Consultation des Directeurs d’école


Sondage Ifop - GDID 11 octobre 2006


Plus de 10 000 Directeurs d'école ont répondu à la consultation lancée par l'Ifop pour le GDID. Les répondants sont 93% à réclamer un statut de la direction d'école. Au-delà de ce souhait massif, la consultation met en avant les nombreuses attentes des Directeurs (formation, moyens financiers de l'école, etc.) mais aussi leur besoin de reconnaissance de la part des institutions.

L’Ifop a mené une consultation auprès de l’ensemble des Directeurs d’école dont l’adresse électronique était disponible. Au total, plus de 42 000 envois ont été effectués (soit une proportion très importante des 56 000 écoles élémentaires du territoire métropolitain et des territoires d’outre-mer).

10 094 questionnaires ont été exploités par l’Ifop, soit un taux de retour de 24%. Etant donné l’importance de l’envoi initial, et au regard des nombreuses études on line menées par l’Ifop, ce taux de réponse apparaît particulièrement élevé. Il l’est d’autant plus si l’on considère que l’on interroge une cible professionnelle disposant généralement de peu de temps pour répondre à une enquête de ce type. La structure de l’échantillon montre par ailleurs que toutes les catégories de Directeurs ont répondu à la consultation (notamment selon la taille de l’école, le fait d’avoir une décharge, l’académie, etc.).

Notons en outre que le taux de réponse élevé et la nature des résultats de l’étude mettent en évidence un fort besoin d’expression de la part des Directeurs d’école.

Grâce à la richesse des renseignements signalétiques demandés aux répondants, plusieurs grilles de lecture de l’étude sont possibles. Les résultats d’ensemble peuvent ainsi se décliner selon les différents critères que sont l’ancienneté du Directeur, la taille de l’école, le type de commune, l’académie, etc.

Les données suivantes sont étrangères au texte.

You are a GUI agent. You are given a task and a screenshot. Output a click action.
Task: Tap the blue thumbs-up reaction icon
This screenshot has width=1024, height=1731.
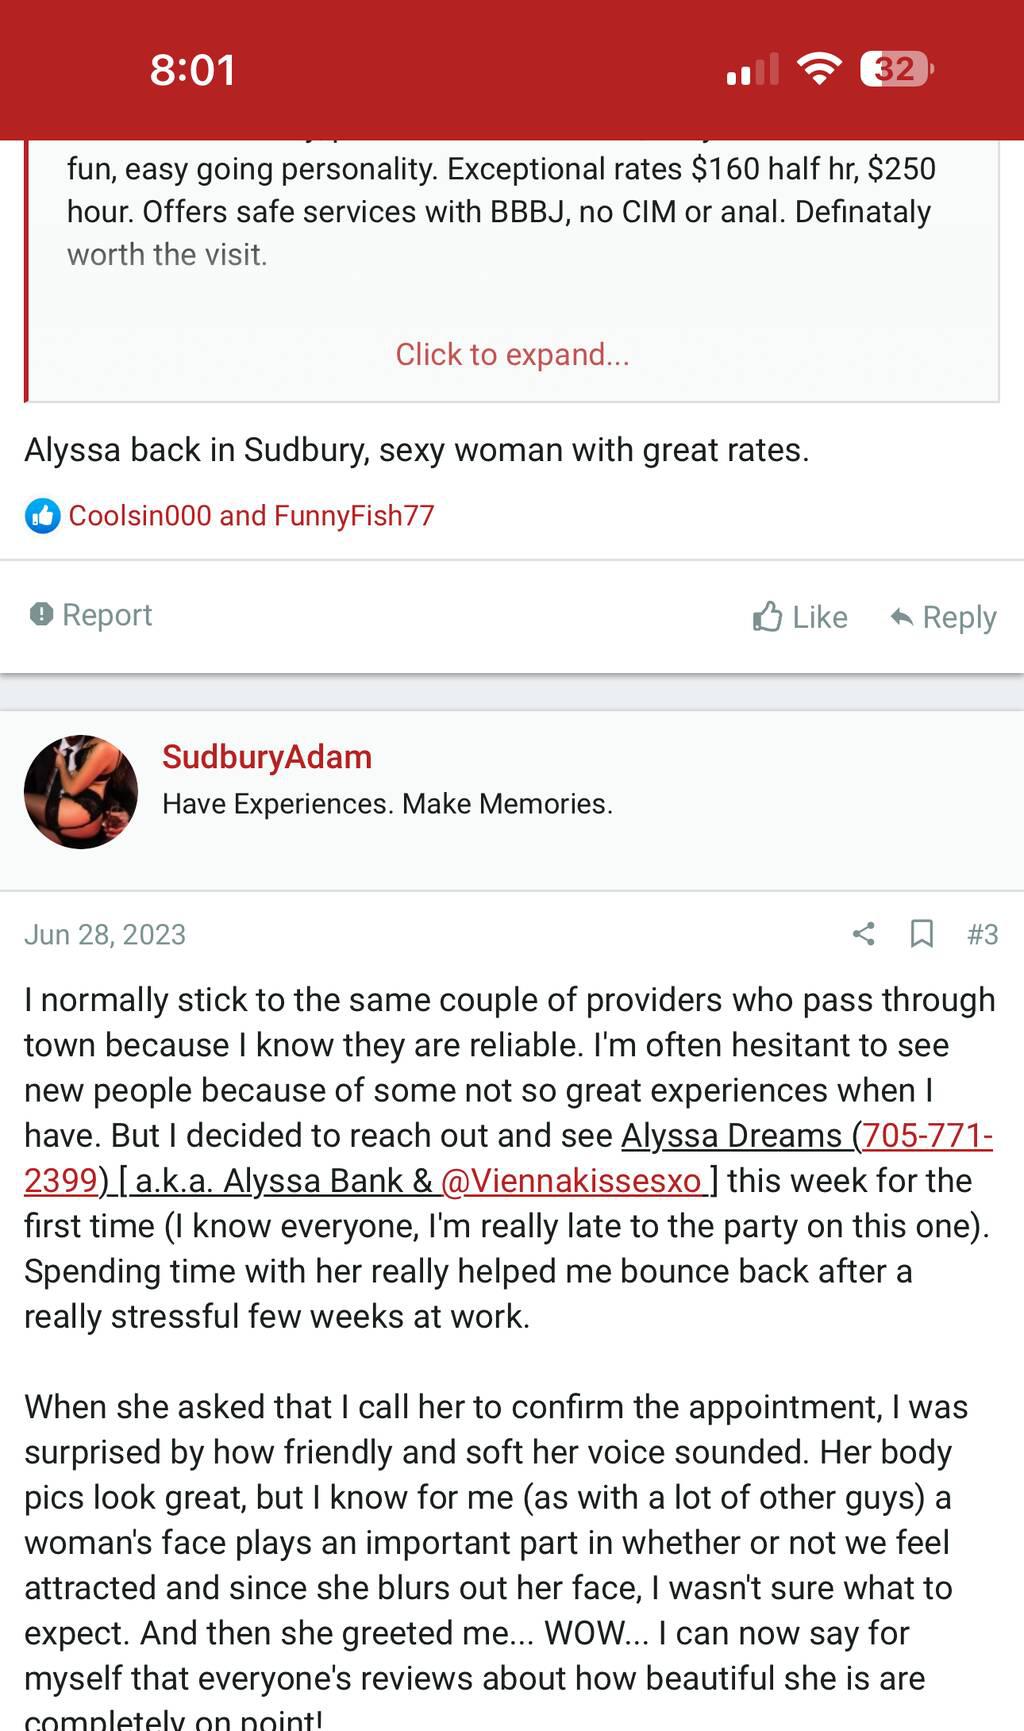tap(42, 516)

Parmi ces critères, certains font l’objet de fortes corrélations. L’âge du Directeur et l’ancienneté de sa fonction sont ainsi évidemment indexés, de même que la taille de l’école et la décharge. Il y a par ailleurs un lien logique entre l’âge ou l’ancienneté du Directeur et la taille de l’école dans laquelle il exerce (corrélation due à la progression en termes de responsabilité avec l’avancée dans la carrière).

Un temps de travail quotidien ou hebdomadaire lié à la direction de l’école perçu comme important et fortement corrélé à la taille de l’école.

Qu’ils soient ou non déchargés, les Directeurs consacrent une part importante de leur temps de travail aux activités liées à la direction de l’école.

En premier lieu, 64% des répondants non totalement déchargés déclarent consacrer plus d’une heure à ces tâches dans une journée de classe (récréations comprises). Seuls 7% ne prennent qu’un quart d’heure ou moins sur le temps scolaire. Et 29% y consacrent une demi-heure.

Sans surprise, on observe que ce temps quotidien moyen augmente considérablement selon la taille de l’école. Ainsi, alors que seuls 54% des Directeurs en charge d’une école de 1 à 5 classes prennent plus d’une heure sur le temps scolaire pour la direction de l’école, ils sont 81% lorsque l’école compte plus de 10 classes. Dans les écoles maternelles le temps moyen apparaît également plus élevé (72% déclarent une heure ou plus).

Lorsqu’on s’intéresse au temps hebdomadaire lié aux tâches de direction, on constate qu’il se limite pour les directeurs non déchargés (exerçant dans des écoles de 1 à 4 classes) à moins de 10 heures. 30% d’entre eux déclarent y passer entre 10 et 15 heures et seuls 4% plus de 15 heures.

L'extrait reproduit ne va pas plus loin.